:: Data shown ::
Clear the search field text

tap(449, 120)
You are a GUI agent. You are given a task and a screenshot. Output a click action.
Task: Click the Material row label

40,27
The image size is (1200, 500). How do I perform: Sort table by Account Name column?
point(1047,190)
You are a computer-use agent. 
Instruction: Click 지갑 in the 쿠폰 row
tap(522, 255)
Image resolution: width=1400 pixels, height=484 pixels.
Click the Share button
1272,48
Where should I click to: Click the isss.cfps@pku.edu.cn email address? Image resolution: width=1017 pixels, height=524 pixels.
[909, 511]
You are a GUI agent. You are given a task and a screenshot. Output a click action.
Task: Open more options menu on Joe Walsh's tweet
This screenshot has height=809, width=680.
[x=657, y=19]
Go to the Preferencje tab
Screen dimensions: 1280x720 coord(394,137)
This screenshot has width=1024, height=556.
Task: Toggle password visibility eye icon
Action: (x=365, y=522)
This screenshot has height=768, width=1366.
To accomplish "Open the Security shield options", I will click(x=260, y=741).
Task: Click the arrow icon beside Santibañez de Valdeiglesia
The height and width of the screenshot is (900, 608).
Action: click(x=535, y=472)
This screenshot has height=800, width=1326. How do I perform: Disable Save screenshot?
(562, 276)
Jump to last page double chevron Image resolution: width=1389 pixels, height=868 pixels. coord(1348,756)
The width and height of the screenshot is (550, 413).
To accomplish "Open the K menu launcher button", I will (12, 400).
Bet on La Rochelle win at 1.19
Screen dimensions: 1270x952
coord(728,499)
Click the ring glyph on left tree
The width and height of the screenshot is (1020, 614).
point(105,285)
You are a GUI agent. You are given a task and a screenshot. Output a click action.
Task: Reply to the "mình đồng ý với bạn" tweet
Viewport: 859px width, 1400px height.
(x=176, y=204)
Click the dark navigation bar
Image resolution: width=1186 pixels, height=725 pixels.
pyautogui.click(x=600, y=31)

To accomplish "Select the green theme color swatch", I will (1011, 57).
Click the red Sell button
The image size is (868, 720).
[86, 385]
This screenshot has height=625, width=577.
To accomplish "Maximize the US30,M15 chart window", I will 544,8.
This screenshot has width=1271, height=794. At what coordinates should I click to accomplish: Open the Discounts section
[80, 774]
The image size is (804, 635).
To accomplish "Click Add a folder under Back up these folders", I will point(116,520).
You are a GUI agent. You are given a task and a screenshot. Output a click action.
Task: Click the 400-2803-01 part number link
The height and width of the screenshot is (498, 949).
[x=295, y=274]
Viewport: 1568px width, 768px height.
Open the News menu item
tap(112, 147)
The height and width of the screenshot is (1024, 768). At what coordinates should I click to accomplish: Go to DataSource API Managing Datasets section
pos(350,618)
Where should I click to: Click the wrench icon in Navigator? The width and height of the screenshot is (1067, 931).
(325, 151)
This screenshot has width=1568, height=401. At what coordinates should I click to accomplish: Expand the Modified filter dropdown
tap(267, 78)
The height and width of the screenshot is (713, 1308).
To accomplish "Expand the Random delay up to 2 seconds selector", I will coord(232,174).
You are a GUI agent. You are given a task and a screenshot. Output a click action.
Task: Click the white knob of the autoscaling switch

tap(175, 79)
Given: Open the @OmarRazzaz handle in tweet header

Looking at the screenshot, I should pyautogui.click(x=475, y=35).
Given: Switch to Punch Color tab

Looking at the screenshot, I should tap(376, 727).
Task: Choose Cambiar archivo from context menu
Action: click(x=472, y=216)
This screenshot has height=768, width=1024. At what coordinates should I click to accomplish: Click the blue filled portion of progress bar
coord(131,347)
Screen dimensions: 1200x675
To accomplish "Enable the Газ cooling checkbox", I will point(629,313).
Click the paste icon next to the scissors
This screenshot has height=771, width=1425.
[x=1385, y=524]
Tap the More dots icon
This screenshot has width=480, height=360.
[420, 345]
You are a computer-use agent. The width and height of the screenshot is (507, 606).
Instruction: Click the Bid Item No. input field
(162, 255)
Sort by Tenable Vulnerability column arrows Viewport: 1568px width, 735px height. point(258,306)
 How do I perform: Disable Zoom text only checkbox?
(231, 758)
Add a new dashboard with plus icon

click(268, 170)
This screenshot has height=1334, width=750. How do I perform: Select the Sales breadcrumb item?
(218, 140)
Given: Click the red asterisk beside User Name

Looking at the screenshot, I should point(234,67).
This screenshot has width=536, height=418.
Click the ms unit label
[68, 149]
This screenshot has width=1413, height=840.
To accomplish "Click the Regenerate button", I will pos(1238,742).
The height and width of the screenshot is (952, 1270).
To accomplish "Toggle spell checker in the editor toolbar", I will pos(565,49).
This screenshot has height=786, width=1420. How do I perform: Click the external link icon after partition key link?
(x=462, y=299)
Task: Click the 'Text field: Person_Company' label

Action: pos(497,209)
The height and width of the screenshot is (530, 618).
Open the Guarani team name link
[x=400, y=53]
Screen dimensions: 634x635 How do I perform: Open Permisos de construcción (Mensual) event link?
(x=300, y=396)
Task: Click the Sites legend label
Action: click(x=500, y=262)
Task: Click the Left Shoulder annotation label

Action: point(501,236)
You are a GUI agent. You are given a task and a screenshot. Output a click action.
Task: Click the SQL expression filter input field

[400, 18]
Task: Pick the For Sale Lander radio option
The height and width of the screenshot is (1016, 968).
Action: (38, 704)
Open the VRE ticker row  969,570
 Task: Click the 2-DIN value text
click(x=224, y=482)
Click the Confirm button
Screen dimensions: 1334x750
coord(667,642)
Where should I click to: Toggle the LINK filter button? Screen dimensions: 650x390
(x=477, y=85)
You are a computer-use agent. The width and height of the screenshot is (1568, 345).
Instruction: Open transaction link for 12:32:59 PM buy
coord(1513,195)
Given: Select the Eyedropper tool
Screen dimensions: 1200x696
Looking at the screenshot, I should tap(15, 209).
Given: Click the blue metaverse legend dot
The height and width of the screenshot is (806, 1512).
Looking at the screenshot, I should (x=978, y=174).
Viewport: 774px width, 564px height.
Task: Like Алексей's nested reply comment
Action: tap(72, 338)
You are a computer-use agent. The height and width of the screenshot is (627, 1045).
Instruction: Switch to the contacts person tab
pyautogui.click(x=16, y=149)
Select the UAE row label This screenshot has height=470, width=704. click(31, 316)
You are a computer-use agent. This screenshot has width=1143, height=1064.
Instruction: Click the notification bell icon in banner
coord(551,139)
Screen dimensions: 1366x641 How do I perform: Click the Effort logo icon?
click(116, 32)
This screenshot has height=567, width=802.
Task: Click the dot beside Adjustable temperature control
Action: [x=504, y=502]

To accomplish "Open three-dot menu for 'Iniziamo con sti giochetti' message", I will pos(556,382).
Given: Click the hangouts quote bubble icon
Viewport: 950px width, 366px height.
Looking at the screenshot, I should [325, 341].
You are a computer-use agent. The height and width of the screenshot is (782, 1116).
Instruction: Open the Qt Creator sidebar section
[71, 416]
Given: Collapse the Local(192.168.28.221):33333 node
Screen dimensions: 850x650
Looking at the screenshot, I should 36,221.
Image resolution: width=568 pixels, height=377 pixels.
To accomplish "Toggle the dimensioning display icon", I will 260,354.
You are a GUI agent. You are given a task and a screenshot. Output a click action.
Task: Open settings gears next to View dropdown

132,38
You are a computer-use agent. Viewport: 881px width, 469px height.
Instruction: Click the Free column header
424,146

:: Problem statement ::
Look for "is (782, 1116)." in the records. Write out its line and every later line through the end exactly, with nothing more.

:: Reply to the task ::
You are a computer-use agent. The height and width of the screenshot is (782, 1116).
Instruction: Open the Qt Creator sidebar section
[71, 416]
Given: Collapse the Local(192.168.28.221):33333 node
Screen dimensions: 850x650
Looking at the screenshot, I should 36,221.
Image resolution: width=568 pixels, height=377 pixels.
To accomplish "Toggle the dimensioning display icon", I will 260,354.
You are a GUI agent. You are given a task and a screenshot. Output a click action.
Task: Open settings gears next to View dropdown

132,38
You are a computer-use agent. Viewport: 881px width, 469px height.
Instruction: Click the Free column header
424,146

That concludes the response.